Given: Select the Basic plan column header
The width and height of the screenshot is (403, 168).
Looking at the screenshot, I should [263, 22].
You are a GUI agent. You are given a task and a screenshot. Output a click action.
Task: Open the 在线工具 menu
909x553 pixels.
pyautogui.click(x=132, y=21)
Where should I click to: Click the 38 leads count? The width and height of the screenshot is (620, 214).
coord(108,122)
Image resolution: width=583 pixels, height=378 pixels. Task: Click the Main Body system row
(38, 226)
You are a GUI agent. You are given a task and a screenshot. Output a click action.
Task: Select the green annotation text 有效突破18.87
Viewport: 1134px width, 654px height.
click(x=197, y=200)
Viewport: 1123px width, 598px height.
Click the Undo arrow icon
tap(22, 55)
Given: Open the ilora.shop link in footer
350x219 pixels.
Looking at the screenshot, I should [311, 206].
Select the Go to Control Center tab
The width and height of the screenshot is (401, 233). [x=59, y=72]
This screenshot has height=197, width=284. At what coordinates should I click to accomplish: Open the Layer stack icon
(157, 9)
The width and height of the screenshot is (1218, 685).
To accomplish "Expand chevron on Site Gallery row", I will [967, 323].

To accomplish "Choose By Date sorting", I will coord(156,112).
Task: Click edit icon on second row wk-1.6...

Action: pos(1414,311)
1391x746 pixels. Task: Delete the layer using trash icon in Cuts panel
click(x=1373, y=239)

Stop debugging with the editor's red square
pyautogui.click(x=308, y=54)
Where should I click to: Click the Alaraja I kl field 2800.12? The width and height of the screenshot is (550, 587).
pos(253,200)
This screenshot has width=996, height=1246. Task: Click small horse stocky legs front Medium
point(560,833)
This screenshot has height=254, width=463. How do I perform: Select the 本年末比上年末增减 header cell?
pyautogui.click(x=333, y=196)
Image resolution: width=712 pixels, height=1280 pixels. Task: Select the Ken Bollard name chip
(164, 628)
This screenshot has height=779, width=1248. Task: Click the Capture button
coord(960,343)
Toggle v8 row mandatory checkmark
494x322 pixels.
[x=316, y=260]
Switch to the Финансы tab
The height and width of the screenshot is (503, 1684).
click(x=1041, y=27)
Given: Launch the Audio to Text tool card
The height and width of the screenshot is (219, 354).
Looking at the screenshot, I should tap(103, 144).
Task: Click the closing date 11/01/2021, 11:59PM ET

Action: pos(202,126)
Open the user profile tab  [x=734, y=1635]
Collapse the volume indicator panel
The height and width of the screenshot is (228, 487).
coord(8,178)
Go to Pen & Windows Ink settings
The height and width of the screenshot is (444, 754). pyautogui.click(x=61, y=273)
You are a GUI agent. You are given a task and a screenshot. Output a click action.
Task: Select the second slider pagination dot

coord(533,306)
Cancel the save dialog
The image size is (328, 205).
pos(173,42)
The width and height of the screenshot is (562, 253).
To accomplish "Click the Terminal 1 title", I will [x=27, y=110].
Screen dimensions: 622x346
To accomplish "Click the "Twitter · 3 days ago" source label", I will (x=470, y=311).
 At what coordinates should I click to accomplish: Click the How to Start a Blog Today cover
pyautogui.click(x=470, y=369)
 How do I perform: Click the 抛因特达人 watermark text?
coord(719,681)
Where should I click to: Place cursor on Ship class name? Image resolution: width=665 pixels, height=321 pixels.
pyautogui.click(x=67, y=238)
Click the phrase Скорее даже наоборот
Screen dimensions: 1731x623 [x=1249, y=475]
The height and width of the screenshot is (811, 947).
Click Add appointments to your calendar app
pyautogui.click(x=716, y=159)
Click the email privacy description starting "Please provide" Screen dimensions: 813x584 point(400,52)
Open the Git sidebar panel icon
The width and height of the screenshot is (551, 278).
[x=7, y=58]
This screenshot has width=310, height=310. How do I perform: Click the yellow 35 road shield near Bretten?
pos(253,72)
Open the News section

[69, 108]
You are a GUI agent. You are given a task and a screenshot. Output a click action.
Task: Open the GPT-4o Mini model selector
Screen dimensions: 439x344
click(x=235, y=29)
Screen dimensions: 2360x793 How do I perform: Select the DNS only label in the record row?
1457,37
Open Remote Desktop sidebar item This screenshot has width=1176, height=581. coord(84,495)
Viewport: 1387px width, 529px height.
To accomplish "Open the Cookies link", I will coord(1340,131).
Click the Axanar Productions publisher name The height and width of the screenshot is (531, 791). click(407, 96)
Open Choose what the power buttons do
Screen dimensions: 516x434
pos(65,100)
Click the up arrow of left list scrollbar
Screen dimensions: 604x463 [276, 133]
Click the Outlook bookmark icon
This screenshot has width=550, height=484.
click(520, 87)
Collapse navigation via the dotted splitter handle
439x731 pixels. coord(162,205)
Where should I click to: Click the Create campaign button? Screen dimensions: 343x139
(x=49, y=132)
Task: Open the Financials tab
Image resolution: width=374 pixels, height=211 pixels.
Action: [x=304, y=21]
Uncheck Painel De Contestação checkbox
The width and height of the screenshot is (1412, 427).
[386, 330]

---+---

WHAT IS BEING ASKED
Filter the entries above down to the lines that hold the word "will", and copy those lines.

EXPECTED ANSWER
To accomplish "Expand chevron on Site Gallery row", I will [967, 323].
To accomplish "Choose By Date sorting", I will coord(156,112).
To accomplish "Click the Terminal 1 title", I will [x=27, y=110].
To accomplish "Click the "Twitter · 3 days ago" source label", I will (x=470, y=311).
To accomplish "Open the Cookies link", I will coord(1340,131).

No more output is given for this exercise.